■ **TASK STATEMENT**
Using the records that appear below, write out exactly the lines from the one with "Select Don't know" through the one with "Task: Click the aucun link next to Ventes", keeping both end lines.

■ **RECORDS SUPPLIED**
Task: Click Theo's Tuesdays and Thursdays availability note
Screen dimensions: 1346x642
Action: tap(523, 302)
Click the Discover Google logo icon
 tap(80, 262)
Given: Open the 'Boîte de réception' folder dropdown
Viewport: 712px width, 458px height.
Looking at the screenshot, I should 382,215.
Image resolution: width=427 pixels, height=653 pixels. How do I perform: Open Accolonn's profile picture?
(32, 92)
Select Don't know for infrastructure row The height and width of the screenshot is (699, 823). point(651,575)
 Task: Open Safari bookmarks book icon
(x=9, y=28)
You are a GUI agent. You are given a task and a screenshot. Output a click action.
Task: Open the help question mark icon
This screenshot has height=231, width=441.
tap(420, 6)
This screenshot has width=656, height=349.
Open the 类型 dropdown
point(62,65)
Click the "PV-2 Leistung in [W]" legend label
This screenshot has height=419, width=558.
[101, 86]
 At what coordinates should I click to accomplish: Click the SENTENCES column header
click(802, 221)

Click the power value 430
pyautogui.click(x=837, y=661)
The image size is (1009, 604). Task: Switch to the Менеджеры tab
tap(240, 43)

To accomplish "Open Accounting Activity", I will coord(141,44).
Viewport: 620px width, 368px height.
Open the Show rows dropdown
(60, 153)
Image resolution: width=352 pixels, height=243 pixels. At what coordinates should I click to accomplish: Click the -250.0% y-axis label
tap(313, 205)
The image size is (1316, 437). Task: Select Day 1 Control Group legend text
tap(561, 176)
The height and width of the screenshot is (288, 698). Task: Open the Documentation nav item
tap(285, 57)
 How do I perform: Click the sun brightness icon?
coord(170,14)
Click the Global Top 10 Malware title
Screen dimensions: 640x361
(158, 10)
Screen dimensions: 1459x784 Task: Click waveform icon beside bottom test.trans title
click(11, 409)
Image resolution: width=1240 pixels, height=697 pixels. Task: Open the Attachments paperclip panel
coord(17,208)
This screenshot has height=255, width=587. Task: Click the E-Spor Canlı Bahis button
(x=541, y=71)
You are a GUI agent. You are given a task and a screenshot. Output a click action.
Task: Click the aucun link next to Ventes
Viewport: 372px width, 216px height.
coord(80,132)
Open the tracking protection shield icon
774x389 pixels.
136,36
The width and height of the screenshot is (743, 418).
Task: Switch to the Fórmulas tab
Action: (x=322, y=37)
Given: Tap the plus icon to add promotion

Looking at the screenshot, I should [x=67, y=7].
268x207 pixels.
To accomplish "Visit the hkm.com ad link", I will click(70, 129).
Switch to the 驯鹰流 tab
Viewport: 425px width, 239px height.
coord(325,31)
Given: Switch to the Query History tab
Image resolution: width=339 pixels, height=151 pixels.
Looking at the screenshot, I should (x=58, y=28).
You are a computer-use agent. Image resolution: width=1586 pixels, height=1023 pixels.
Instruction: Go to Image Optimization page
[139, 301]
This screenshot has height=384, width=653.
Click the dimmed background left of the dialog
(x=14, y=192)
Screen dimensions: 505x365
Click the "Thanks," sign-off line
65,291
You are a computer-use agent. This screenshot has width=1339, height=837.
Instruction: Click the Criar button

■ **PROBLEM SOLUTION**
Select Don't know for infrastructure row The height and width of the screenshot is (699, 823). point(651,575)
 Task: Open Safari bookmarks book icon
(x=9, y=28)
You are a GUI agent. You are given a task and a screenshot. Output a click action.
Task: Open the help question mark icon
This screenshot has height=231, width=441.
tap(420, 6)
This screenshot has width=656, height=349.
Open the 类型 dropdown
point(62,65)
Click the "PV-2 Leistung in [W]" legend label
This screenshot has height=419, width=558.
[101, 86]
 At what coordinates should I click to accomplish: Click the SENTENCES column header
click(802, 221)

Click the power value 430
pyautogui.click(x=837, y=661)
The image size is (1009, 604). Task: Switch to the Менеджеры tab
tap(240, 43)

To accomplish "Open Accounting Activity", I will coord(141,44).
Viewport: 620px width, 368px height.
Open the Show rows dropdown
(60, 153)
Image resolution: width=352 pixels, height=243 pixels. At what coordinates should I click to accomplish: Click the -250.0% y-axis label
tap(313, 205)
The image size is (1316, 437). Task: Select Day 1 Control Group legend text
tap(561, 176)
The height and width of the screenshot is (288, 698). Task: Open the Documentation nav item
tap(285, 57)
 How do I perform: Click the sun brightness icon?
coord(170,14)
Click the Global Top 10 Malware title
Screen dimensions: 640x361
(158, 10)
Screen dimensions: 1459x784 Task: Click waveform icon beside bottom test.trans title
click(11, 409)
Image resolution: width=1240 pixels, height=697 pixels. Task: Open the Attachments paperclip panel
coord(17,208)
This screenshot has height=255, width=587. Task: Click the E-Spor Canlı Bahis button
(x=541, y=71)
You are a GUI agent. You are given a task and a screenshot. Output a click action.
Task: Click the aucun link next to Ventes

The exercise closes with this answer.